Source text ->
--- Begin ---

Nothing Sexist About ‘Hot Chicks of Occupy Wall Street’

NEW YORK—I just finished reading a few articles about this brewing controversy over the Hot Chicks of Occupy Wall Street video, which I also just watched. The video is being criticized as sexist by some, and has inspired impassioned debate within the progressive walls of Salon.com and probably innumerable college classrooms, as well.

But I have to say—what a bunch of hooey.

The only thing that could even remotely be construed as sexist about the video is the title, which, by the way, could lead to the creator, Steven Greenstreet, being sued for false advertising. Yes, some of the women he videotaped and interviewed are “hot,” as that term is understood by 99.9 percent of the male (and female!) population, but most are more along the lines of “attractive,” “cute” or “interesting looking.” And a few aren’t even that. (Now, that’s sexist!)

--- End ---

Task requirements ->
1/ Rewrite the paragraph of the opinion piece above that begins "The only thing that could even remotely" more briefly, keeping its main facts.
2/ Answer these questions from the opinion piece above:
(a) Where has the video inspired impassioned debate?
(b) Who created the video?
(c) What is the only thing the writer says could remotely be construed as sexist about the video?

Provided data ->
--- Begin ---

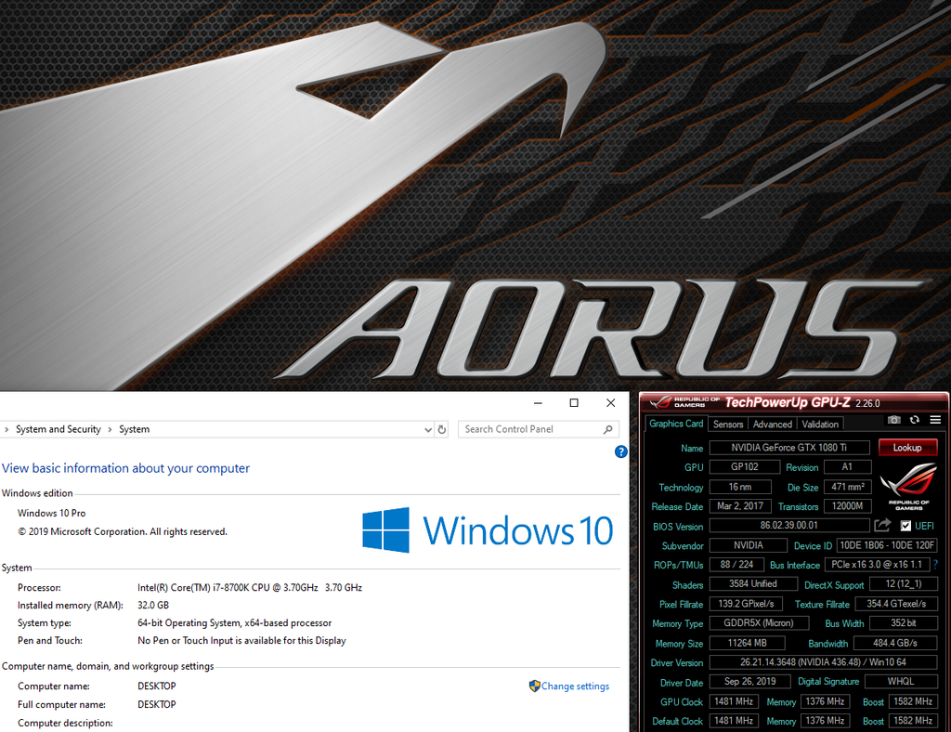Click the search magnifier in Control Panel
Viewport: 951px width, 732px height.
[x=608, y=429]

--- End ---

The solutions ->
1/ Only the title could possibly be called sexist, and it might even get the creator, Steven Greenstreet, sued for false advertising. Some of the women he filmed and interviewed are "hot" by nearly everyone's standard. Most are closer to "attractive," "cute" or "interesting looking," and a few are not even that.

2/
(a) Within Salon.com, and probably in innumerable college classrooms.
(b) Steven Greenstreet.
(c) Its title.